R$ 1.549.166,64 seriam relativos ao pedido de equiparação salarial do jornalista com a repórter Fabíola Gadelha. De acordo com os advogados do pupilo de Gugu Liberato, ele e a colega tinham funções idênticas na emissora, atuando como repórteres de telejornal, produtores de reportagens especiais e, eventualmente, como apresentadores de quadros e programas jornalísticos.
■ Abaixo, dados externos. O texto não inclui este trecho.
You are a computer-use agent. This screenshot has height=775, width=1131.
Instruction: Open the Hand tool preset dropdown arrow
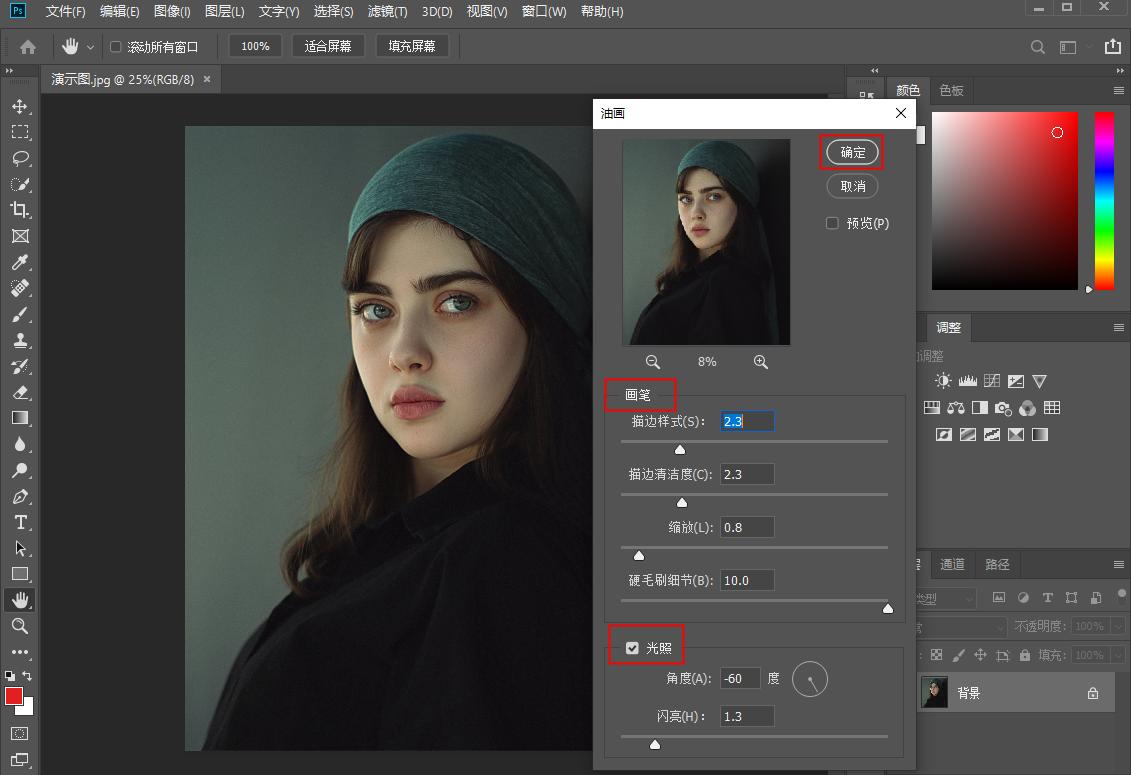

Em seu período na empresa, Machado foi âncora de um bloco noticioso no programa Gugu e comandou edições do Balanço Geral em São Paulo, Porto Alegre e Campinas, além de especiais temáticos.
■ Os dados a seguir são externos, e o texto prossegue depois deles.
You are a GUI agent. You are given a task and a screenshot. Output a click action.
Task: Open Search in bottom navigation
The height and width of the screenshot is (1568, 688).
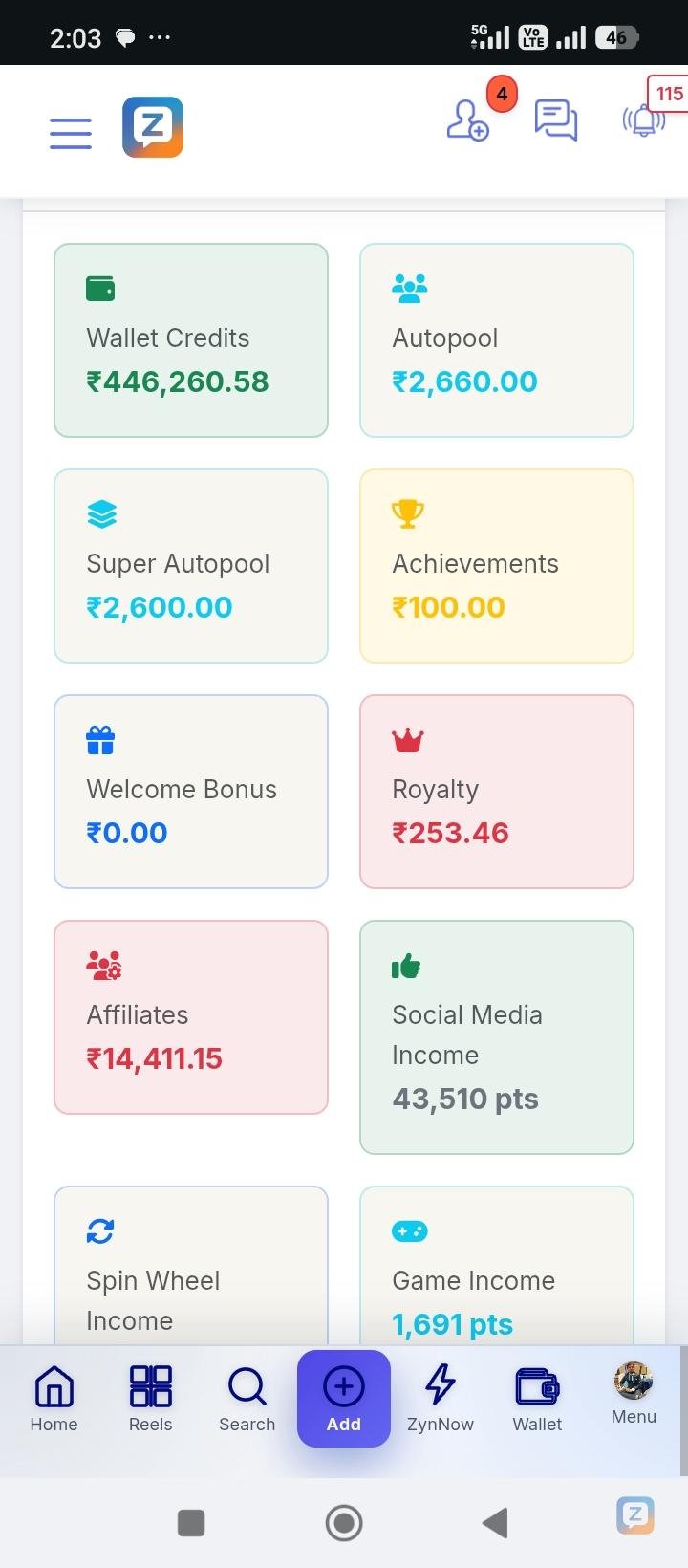pyautogui.click(x=247, y=1398)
Também há a exigência de que a Record arque com R$ 191.613,33 referentes aos valores adicionais de viagens para os programas e seja obrigada a fornecer todos os contratos publicitários feitos para o canal de vídeos mantido pelo jornalista em uma rede social, sob a pena de um pagamento estipulado em R$ 464.832,50. O R7, portal de notícias da emissora, era responsável por gerenciar os acordos de publicidade programática dos conteúdos produzidos pelo ex-repórter de Gugu durante a sua passagem pela empresa.
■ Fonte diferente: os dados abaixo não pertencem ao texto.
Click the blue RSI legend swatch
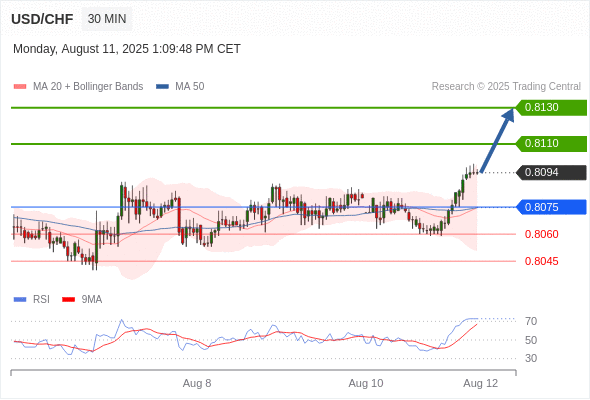590x400 pixels. click(20, 300)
Diversos outros montantes, de menor valor, são pleiteados pela acusação. A maior quantia citada nos autos, que é de R$ 3.261.785,91, seria relacionada ao pagamento de horas extras sonegadas pela emissora ao decorrer de seu vínculo contratual com a companhia. Já a menor, avaliada em R$ 3.341,80, é referente aos reflexos de valores referentes ao salário adicional noturno no período em que o jornalista cumpriu período de aviso prévio.

Record condenada em 1ª instância

De acordo com um perito médico contratado pelos advogados de Rafael Machado, o trauma provocado pela Record foi tamanho ao ponto do jornalista ter abandonado sua vida em São Paulo e ter começado a fazer uso de uma série de medicações controladas. “Ele faz uso de Rivotril e mudou-se para o município de Rio Grande (RS), aonde reside sua família, e passou a morar com seu cachorro em uma das casas de seu pai. Antes disso, havia se mudado para Holambra (SP), por ter gostado da cidade, considerando-o mais pacata e barata”, relatou o profissional.

“Atualmente, ele ainda segue com sintomas de síndrome do pânico, como eventuais palpitações e pesadelos, já que ainda sonha com coisas da Record. Ele acorda de madrugada e não consegue voltar a dormir, seguindo com momentos depressivos. Atualmente, não sabe o que vai fazer profissionalmente, já que não se vê tocando suas atividades direito, por se sentir abalado. Ele enxerga nas redes sociais uma válvula de escape, mas não sente plenitude profissional nisso”, pontua o perito.

Em dezembro de 2021, a juíza Talita Luci Mendes Falcão considerou procedentes diversas das denúncias feitas por Rafael Machado contra a Record. Ela determinou que a emissora arcasse com o pagamento de diferenças salariais, adicional de viagens, acúmulo de funções, horas extras, adicionais noturnos, indenização por não cumprimento de estabilidade, indenização por danos morais devido ao desenvolvimento de doença ocupacional e danos morais por ter sofrido risco como repórter do Balanço Geral Manhã, além da possibilidade do restabelecimento de seu plano de saúde.

Ao todo, a Record foi condenada a pagar R$ 800.000,00 (oitocentos mil reais) ao ex-funcionário. A emissora, no entanto, optou por recorrer da sentença e pleiteia em 2ª instância que os valores arbitrados sejam reduzidos, com a eliminação dos valores referentes a indenização de danos morais, principalmente em relação ao montante imposto pela suposta obrigação do relacionamento do ex-repórter de Gugu Liberato em se relacionar com criminosos enquanto dava expediente nos telejornais matinais.

Machado, por sua vez, aproveitou o recurso de sua ex-empregadora para tentar reverter pontos não considerados procedentes em 1ª instância. Atualmente, ambas as partes aguardam uma data para a realização de uma nova audiência na Justiça Trabalhista — a movimentação mais recente na ação é datada de 11 de abril de 2022, em que o órgão reconhece que a chance de um acordo entre as partes é remota, já que o jornalista e a emissora não forneceram dados necessários para a realização de uma audiência conciliatória, apesar de terem sido intimados para tal.